When laws become impractical, they create 11 million law breakers.

  • Hundreds of thousands to millions of people have come to the US legally each year for the last thirty years.[0] How is that impractical? In fact the share of immigrants in the US has increased significantly (by 3 times) in the last 50 years, and is above the level of the EU, and is at the highest level in the last 100 years in the US.[1][2] Even if legal immigration was set to zero, that shouldn't give people the right to come here illegally.

    To be clear I am not making an argument that mass surveillance is needed to solve any problem.

    [0] https://www.migrationpolicy.org/article/green-card-holders-a...

    [1] https://www.pewresearch.org/wp-content/uploads/sites/20/2024... via https://www.pewresearch.org/short-reads/2024/09/27/u-s-immig...

    [2] https://data.worldbank.org/indicator/SM.POP.TOTL.ZS?most_rec...

    US vs EU vs OECD: https://data.worldbank.org/indicator/SM.POP.TOTL.ZS?most_rec... - I'm pretty sure the values here include illegal immigration as well, so if you factor that in the US may be lower than the EU, but again still at historically very high levels.
______________________________
# TASK REQUIREMENTS:
[A] In the immigration comment, by how much has the share of immigrants in the US grown over the last 50 years?
[B] Copy the stretch of the immigration comment from "When laws become" through "come here illegally." word for word.

# DATA SUPPLIED:
______________________________
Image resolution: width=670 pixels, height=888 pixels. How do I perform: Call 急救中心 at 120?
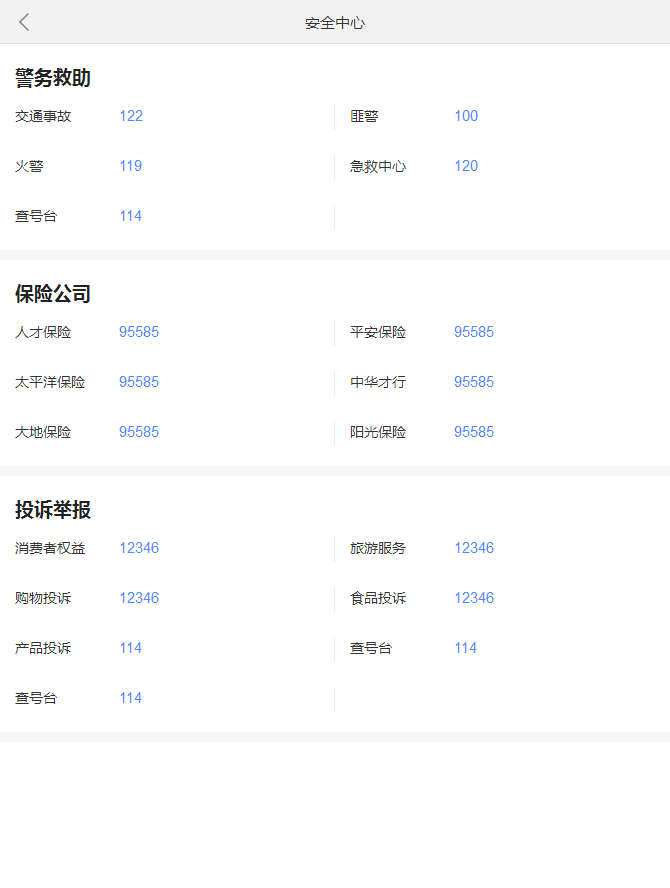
______________________________
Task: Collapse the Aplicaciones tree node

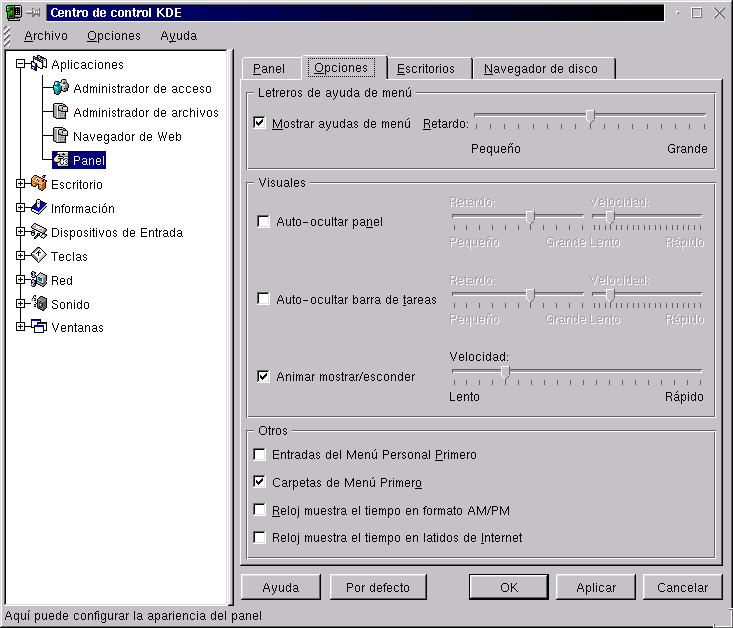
______________________________
# SOLUTIONS TO THE TASKS:
[A] It has increased by 3 times.

[B]
When laws become impractical, they create 11 million law breakers.

  • Hundreds of thousands to millions of people have come to the US legally each year for the last thirty years.[0] How is that impractical? In fact the share of immigrants in the US has increased significantly (by 3 times) in the last 50 years, and is above the level of the EU, and is at the highest level in the last 100 years in the US.[1][2] Even if legal immigration was set to zero, that shouldn't give people the right to come here illegally.